Il 19 maggio, alle ore 19, la Grande Sala del Teatro dell’Opera e del Balletto della Baschiria ospiterà un gala commemorativo dedicato a una delle figure più influenti della danza del XX secolo: il coreografo Yuri Grigorovich, ad un anno dalla sua scomparsa.
L’evento non sarà soltanto un omaggio celebrativo, ma anche un vero e proprio percorso storico attraverso l’eredità estetica e drammaturgica di un artista che ha profondamente segnato l’identità del balletto sovietico e internazionale, soprattutto durante l’epoca d’oro del Teatro Bol’šoj di Mosca.
In quel contesto, Grigorovič contribuì a ridefinire il linguaggio coreografico del balletto classico, fondendo monumentalità scenica, disciplina drammatica e una forte tensione narrativa, elementi che ancora oggi caratterizzano le sue produzioni.

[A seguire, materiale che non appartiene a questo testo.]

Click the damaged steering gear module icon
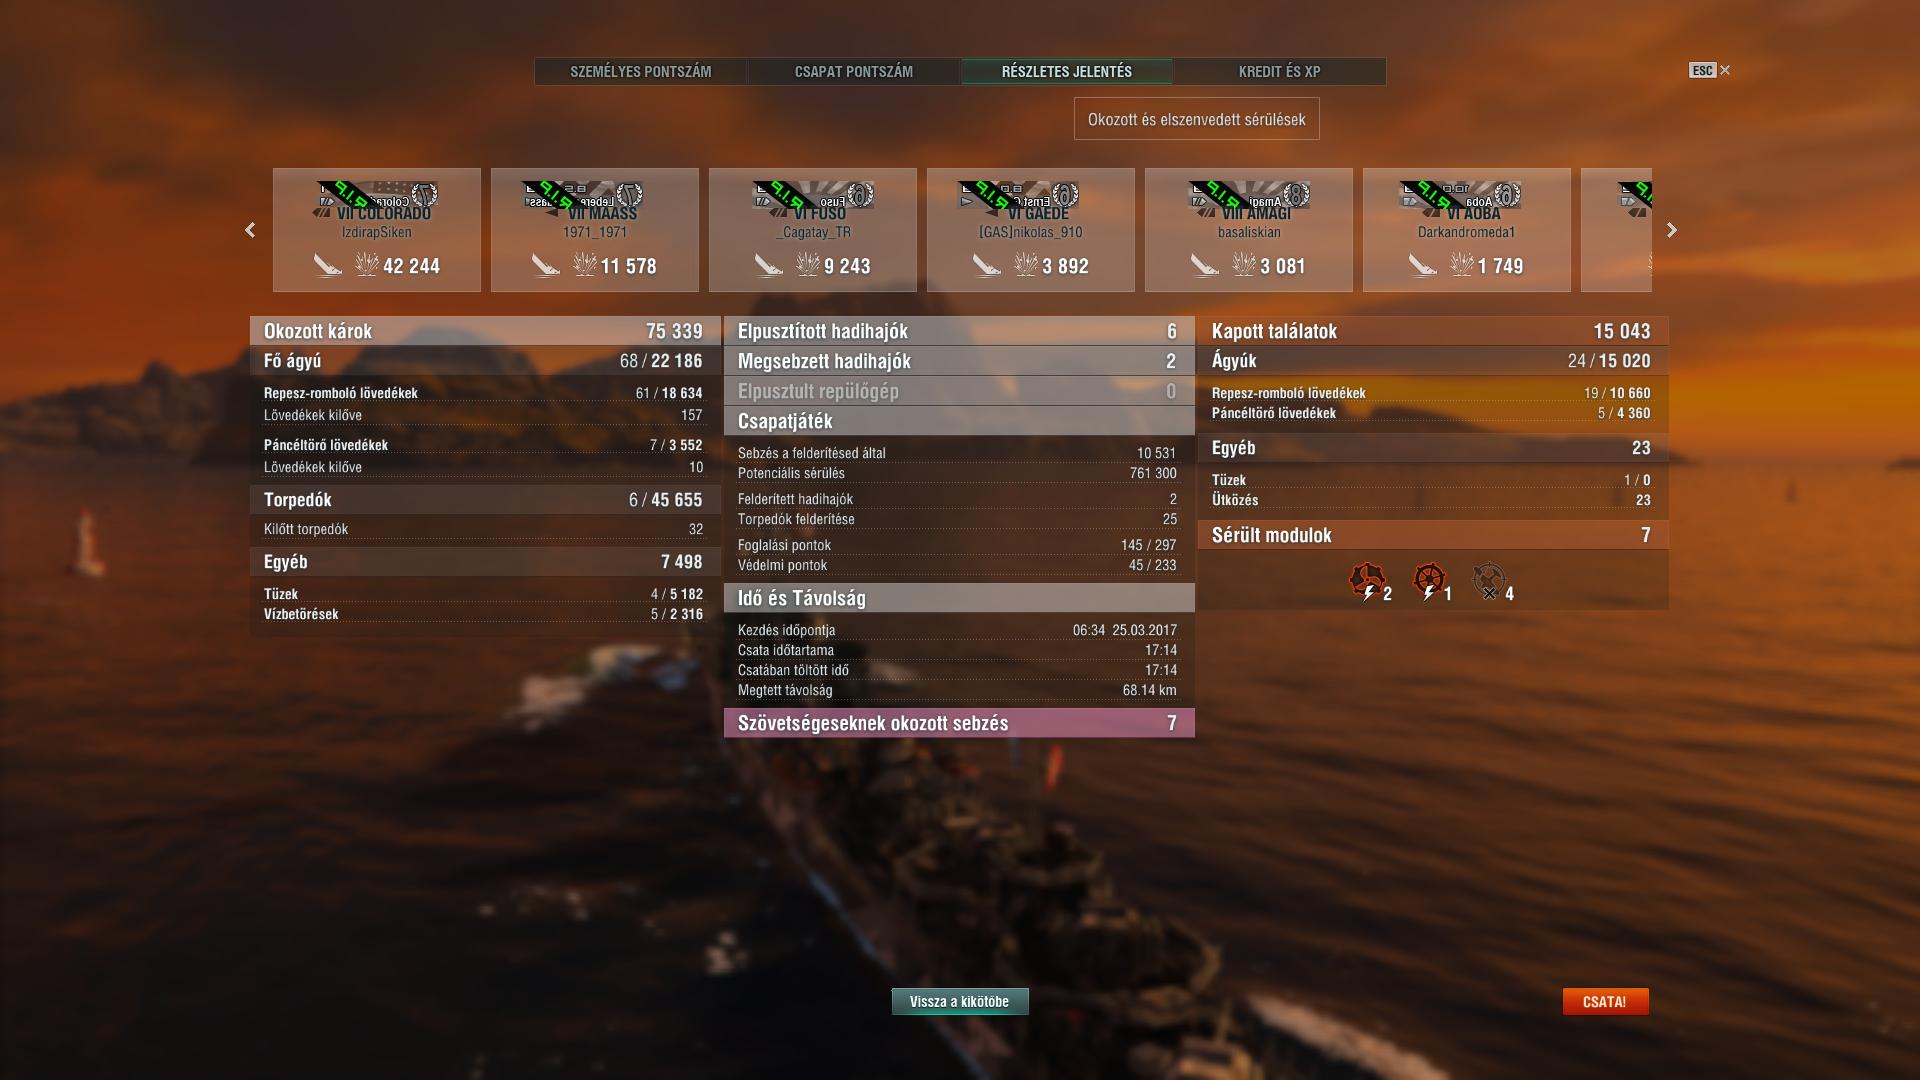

Le sue creazioni non furono semplici reinterpretazioni del repertorio tradizionale, ma vere e proprie riscritture sceniche. Balletti come Spartacus, Il lago dei cigni o Lo Schiaccianoci non solo consolidarono la sua fama, ma divennero modelli interpretativi esportati nei principali teatri del mondo, influenzando generazioni di coreografi e danzatori.
Il gala della Baschiria si inserisce in questa eredità viva: il Teatro dell’Opera e del Balletto della Baschiria è infatti una delle istituzioni che ha mantenuto in repertorio ben otto sue produzioni, tra cui Don Chisciotte, Il corsaro, La leggenda dell’amore e Raymonda.
Quest’ultima, su musica di Aleksandr Glazunov, rappresenta uno dei punti più alti del balletto narrativo tardo-romantico, riletto da Grigorovič con un’impronta scenica più drammatica e strutturata rispetto alle versioni ottocentesche.
La prima parte della serata sarà dedicata a estratti coreografici tratti proprio da queste opere, interpretati dai principali solisti della compagnia.
Si tratta di un repertorio che, storicamente, ha funzionato come scuola di formazione artistica: le coreografie di Grigorovič richiedono infatti una combinazione rigorosa di tecnica accademica, resistenza fisica e intensità teatrale, elementi che hanno contribuito alla crescita di intere generazioni di interpreti nel panorama russo.
La seconda parte del programma presenterà il secondo atto di Raymonda, momento centrale dell’opera originale, in cui si sviluppa il celebre contrasto tra lirismo cortese e tensione drammatica.
Le parti principali saranno affidate ad artisti del Teatro Musicale di Mosca intitolato a Teatro Stanislavskij e Nemirovič-Dančenko, tra cui Anfisa Oščepkova nel ruolo di Raymonda e Marcello Pelizzoni nel ruolo di Jean de Brienne, mentre il personaggio di Abderakhman sarà interpretato dal primo ballerino del teatro ospitante.
In questo intreccio di istituzioni, repertori e interpreti, il gala si configura come un ponte tra tradizione e memoria: non solo un tributo a un singolo artista, ma la testimonianza di una scuola coreografica che ha contribuito a definire l’identità stessa del balletto classico del Novecento, con un’influenza che continua a essere visibile sulle scene contemporanee.